* **Passage to read**
»»

Rick And Morty is back and back to basics

It’s been a while since we’ve had any new episodes of Rick and Morty. Just a bit over two years in fact, so apologies if I’m out of practice on this. Last season ended with a soft reset, as Jerry and Beth got back together and Rick, at least on some level, acknowledged the universe was better off with the family unit still intact. There was a lot going on two years ago, and at times, the show seemed to struggle to find the line between what it could do and what it should do, pushing hard against the nihilistic optimism that drives most of the best episodes until the philosophy warped into something dangerously out of shape. It was a largely great season, but it was also the sort of season that could be hard to come back from. At least, that was my concern at the time.

Thankfully we don’t really need to get into that right now, because “Edge Of Tomorty: Rick Die Rickpeat” is about as close to a straight putt as the series is capable of. Rick and Morty go on an adventure, a concept is introduced, and there are then horrible consequences which keep escalating until the status quo is restored. Jerry, Beth, and Summer all get to make some jokes without contributing much to the plot, and a couple of secondary characters (Jessica and Mr. Goldenfold) make an appearance, but this is entirely the R & M show. Do you like crazy terrifying high concept technology? Clones? Alternate realities? At times it feels like a checklist of all the things people have come to expect, something that wouldn’t have felt out of place in the very first season.

««

* **Source material**
»»

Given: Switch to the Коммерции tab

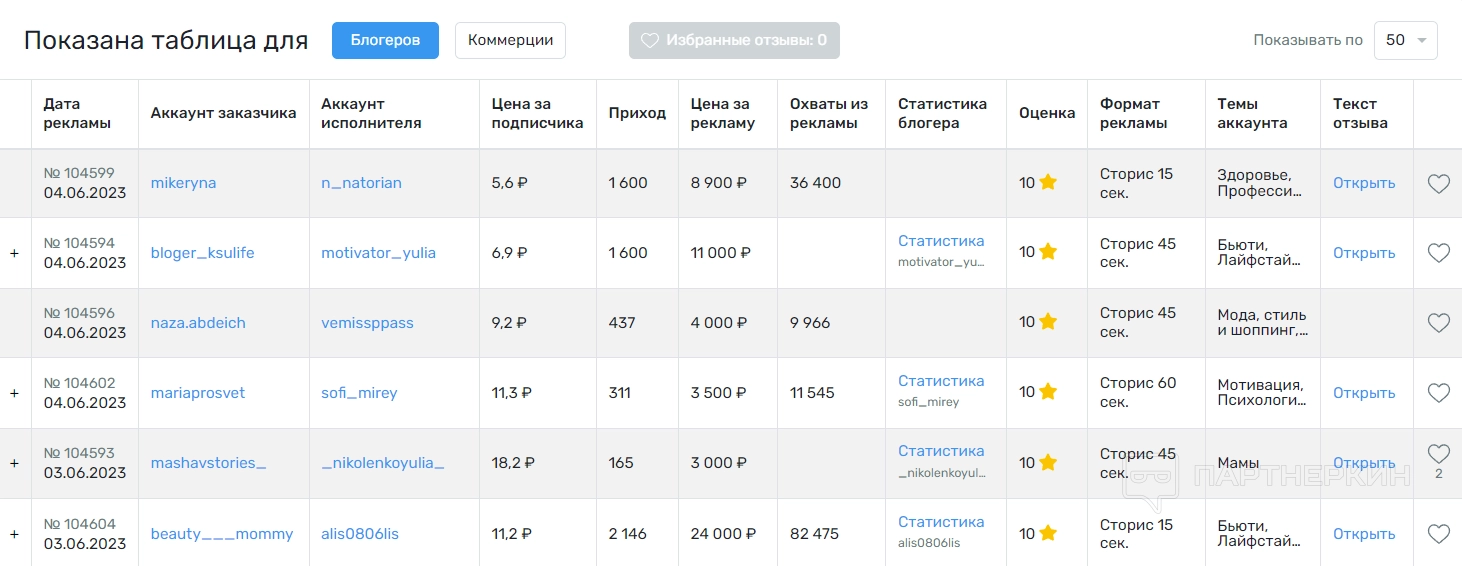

««

* **To do**
Go on with the Rick and Morty review from its last sentence. This data has nothing to do with the Rick and Morty review.

* **Response below**
And it works very well. This is great. I laughed a lot; the bit where Hologram Rick (an emergency measure generated by a chip installed into Morty’s spine in case the real Rick—well, the solid Rick, let’s be careful about terms here—dies) shows up as a group of protesters when Morty refuses to listen to his instructions had me on the floor. The two year gap between episodes hasn’t diminished the writers’ knack for taking a premise in unexpected but entirely logical directions, and the show still looks great: this isn’t the most ambitious episode we’ve seen, but the quick glimpses of parallel universes (so many fascist nightmares) are all well-realized, and Morty’s escalating attempts to ensure his future death at Jessica’s side allows for a lot of creative weapon designs. As was the case before, so much of the joy of watching the show is the sheer density of inventiveness, the way it tosses out idea after idea without ever really pausing to catch its breath. The dark cynicism of Rick’s multiverse is always balanced by the constant influx of new things to see. Everything may be miserable and doomed, but it’s also surprising, and that counts for a lot.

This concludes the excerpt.